Gave explica que olha para as ações dos bancos como um leading indicator de problemas financeiros. Mas na China, apesar de uma performance ruim nos últimos anos, as ações dos bancos ainda acumulam alta na última década – e este ano, apesar de todo o barulho, não voltaram às mínimas registradas em outubro do ano passado.
“Nos últimos 12 meses, os US Treasuries longos entregaram um retorno negativo de 17%. No mesmo período, as ações dos bancos chineses tiveram um ganho de 6,7% na moeda local,” compara Gave.
É verdade que as Bolsas locais estão em queda, “mas o mercado acionário chinês não está derretendo como se pode imaginar a partir do tom apocalíptico das reportagens da mídia de finanças.”
As commodities, afetadas diariamente pelas trepidações na China, não sofreram grandes correções até o momento. “A China é o importador número 1 ou número 2 de todas as principais commodities,” diz Gave. “Se a China estivesse passando por um meltdown, deveríamos esperar preços mais fracos das commodities.”

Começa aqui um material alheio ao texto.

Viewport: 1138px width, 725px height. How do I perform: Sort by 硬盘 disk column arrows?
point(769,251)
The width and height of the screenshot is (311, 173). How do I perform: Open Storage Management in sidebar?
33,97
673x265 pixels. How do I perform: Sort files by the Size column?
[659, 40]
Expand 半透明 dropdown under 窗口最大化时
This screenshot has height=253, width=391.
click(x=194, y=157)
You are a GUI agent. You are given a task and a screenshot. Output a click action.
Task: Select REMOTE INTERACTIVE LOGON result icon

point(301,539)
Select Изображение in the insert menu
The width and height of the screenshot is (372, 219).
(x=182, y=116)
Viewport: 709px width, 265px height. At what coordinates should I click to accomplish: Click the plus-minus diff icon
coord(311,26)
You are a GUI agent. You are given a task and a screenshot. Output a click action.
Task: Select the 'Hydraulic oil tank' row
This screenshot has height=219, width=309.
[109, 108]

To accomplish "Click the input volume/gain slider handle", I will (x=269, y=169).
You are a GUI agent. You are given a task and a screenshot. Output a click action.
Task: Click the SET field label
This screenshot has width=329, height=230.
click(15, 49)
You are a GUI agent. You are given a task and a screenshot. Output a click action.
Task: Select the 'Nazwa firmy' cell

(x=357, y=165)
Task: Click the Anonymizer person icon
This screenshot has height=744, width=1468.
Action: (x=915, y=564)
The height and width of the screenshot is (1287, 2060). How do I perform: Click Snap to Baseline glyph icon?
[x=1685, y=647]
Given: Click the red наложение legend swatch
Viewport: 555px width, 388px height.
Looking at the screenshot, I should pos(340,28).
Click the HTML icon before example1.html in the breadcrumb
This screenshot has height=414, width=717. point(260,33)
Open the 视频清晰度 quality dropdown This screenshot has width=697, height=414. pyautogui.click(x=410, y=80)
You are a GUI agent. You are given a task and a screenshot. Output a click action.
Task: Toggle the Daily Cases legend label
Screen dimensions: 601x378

O índice CRB – talvez o maior benchmark das commodities – está em alta este ano, negociando acima da sua média móvel dos últimos 200 dias, apesar de estar abaixo do pico registrado ano passado.
“Tudo isso parece apontar para o fim de um bull market em commodities, mas não para um derretimento da China,” afirma Gave.
Gave nota ainda que os dados recentes mostram que o consumo chinês tem se comportado bem.
“Isso ajuda a entender por que as ações de LVMH, Hermès, Ferrari e da maioria das outras marcas de luxo estão em alta,” escreve Gave. “Se a China estivesse enfrentando um crash, você não iria esperar que as ações dos produtores de mercadorias de luxo refletissem ao menos algum grau de preocupação?”
Em outro sinal positivo, diz ele, os preços dos títulos do governo chinês se estabilizaram e não mergulharam em novos recordes de baixas.
Gave reconhece que existe um problema “considerável” no mercado imobiliário, e que “empresas vão quebrar” – mas não vê contágio aparente em outros mercados.
Para Gave, a grande história do momento não é o colapso da China, mas “o derretimento das Treasuries” – “o maior mercado do mundo, a base de todo o sistema financeiro global, caindo quase dois dígitos em um mês.”
O “problema imediato” da economia global, diz o analista, não é o sistema financeiro chinês – e sim o mercado de títulos do Tesouro americano. “Se assim for, estamos ingressando em um novo mundo, em que os Treasuries não poderão mais ser considerados a base sobre a qual os portfólios são construídos.”
O analista conclui sugerindo que os investidores devem olhar para além das narrativas da imprensa: “Em quem você vai confiar? Na mídia de finanças ou nos seus próprios olhos?”